Transcribe the passage of the blog entry on shopping below, starting with "A Year in the Life, Week" and going on through "things line up.".

GIVEN TEXT
------------------------------------------------------------
A Year in the Life, Week 33: Shopping

Today’s prompt from A Year in the Life was to write about a store you went to as a child. I didn’t write much about a particular store, but about my memories of shopping with my mom. I wrote for probably an hour, which is about twice as long as I usually take for these exercises. It provided the kind of rich, reflective experience I hoped for when I started this project. All the extensions were great, too, although I’m no longer deluding myself about extensions. Still, I did flag them for potential use in my spiritual writing group. Interestingly, this entry about shopping comes on the eve before I plan to finish my Christmas shopping — just like the “recipes” entry fell on my cooking night. Strange how these things line up.

What I remember are the wooden carts at the Kandiyohi Mall, the way they rode so low and so smoothly, the metal “knockers” at the back of the baby seat, which were inserted and locked into the cart corral. It cost 75 cents to unlock the cart, but if you brought it back to the corral, you got 25 cents back.
------------------------------------------------------------
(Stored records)
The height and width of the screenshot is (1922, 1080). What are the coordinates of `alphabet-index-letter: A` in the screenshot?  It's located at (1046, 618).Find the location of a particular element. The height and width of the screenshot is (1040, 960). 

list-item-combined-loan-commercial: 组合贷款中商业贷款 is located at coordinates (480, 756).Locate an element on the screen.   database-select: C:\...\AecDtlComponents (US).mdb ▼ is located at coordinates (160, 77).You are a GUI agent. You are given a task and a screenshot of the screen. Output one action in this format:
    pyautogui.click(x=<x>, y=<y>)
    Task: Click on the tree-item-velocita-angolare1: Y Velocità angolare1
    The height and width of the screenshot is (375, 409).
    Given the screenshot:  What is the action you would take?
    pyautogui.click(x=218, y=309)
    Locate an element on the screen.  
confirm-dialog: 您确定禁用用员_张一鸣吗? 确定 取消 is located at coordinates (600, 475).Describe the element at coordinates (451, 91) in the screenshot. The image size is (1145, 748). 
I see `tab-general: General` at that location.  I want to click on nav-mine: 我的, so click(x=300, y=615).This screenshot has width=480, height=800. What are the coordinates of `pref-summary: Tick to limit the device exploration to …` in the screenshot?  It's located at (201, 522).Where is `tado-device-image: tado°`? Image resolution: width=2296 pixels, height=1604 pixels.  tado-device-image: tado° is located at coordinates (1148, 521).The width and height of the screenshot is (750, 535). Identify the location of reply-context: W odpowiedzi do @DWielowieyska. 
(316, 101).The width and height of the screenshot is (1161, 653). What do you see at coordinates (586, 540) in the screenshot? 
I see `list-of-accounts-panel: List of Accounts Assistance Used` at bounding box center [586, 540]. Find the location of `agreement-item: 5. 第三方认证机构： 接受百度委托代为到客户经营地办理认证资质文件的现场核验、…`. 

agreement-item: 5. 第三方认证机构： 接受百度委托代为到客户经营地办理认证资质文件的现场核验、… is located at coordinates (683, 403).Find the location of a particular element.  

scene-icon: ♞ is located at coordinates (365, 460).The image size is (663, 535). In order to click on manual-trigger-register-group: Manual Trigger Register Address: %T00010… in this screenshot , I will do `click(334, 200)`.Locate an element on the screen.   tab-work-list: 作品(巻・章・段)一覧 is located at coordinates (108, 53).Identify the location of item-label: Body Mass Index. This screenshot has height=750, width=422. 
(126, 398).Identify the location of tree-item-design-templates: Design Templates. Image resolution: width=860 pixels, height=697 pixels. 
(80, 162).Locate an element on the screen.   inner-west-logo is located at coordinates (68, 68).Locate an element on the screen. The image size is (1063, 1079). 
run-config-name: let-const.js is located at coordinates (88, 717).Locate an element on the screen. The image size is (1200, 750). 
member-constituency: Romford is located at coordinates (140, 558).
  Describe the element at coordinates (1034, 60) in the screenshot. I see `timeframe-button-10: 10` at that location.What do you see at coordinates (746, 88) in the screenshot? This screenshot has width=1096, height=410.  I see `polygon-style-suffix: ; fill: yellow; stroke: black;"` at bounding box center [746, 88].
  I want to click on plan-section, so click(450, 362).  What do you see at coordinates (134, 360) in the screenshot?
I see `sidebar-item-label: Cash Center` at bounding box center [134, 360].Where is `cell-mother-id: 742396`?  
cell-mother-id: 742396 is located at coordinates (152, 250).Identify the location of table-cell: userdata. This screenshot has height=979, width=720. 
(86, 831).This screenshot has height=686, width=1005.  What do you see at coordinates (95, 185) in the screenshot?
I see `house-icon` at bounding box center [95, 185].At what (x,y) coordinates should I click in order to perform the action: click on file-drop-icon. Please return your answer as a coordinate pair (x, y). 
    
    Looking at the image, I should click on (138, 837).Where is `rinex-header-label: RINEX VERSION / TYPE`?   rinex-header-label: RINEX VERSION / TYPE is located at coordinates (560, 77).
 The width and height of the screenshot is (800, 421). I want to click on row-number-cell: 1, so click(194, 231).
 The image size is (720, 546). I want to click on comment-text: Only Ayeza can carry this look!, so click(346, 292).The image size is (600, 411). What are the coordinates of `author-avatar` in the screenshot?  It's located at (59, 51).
------------------------------------------------------------
REPLY
A Year in the Life, Week 33: Shopping

Today’s prompt from A Year in the Life was to write about a store you went to as a child. I didn’t write much about a particular store, but about my memories of shopping with my mom. I wrote for probably an hour, which is about twice as long as I usually take for these exercises. It provided the kind of rich, reflective experience I hoped for when I started this project. All the extensions were great, too, although I’m no longer deluding myself about extensions. Still, I did flag them for potential use in my spiritual writing group. Interestingly, this entry about shopping comes on the eve before I plan to finish my Christmas shopping — just like the “recipes” entry fell on my cooking night. Strange how these things line up.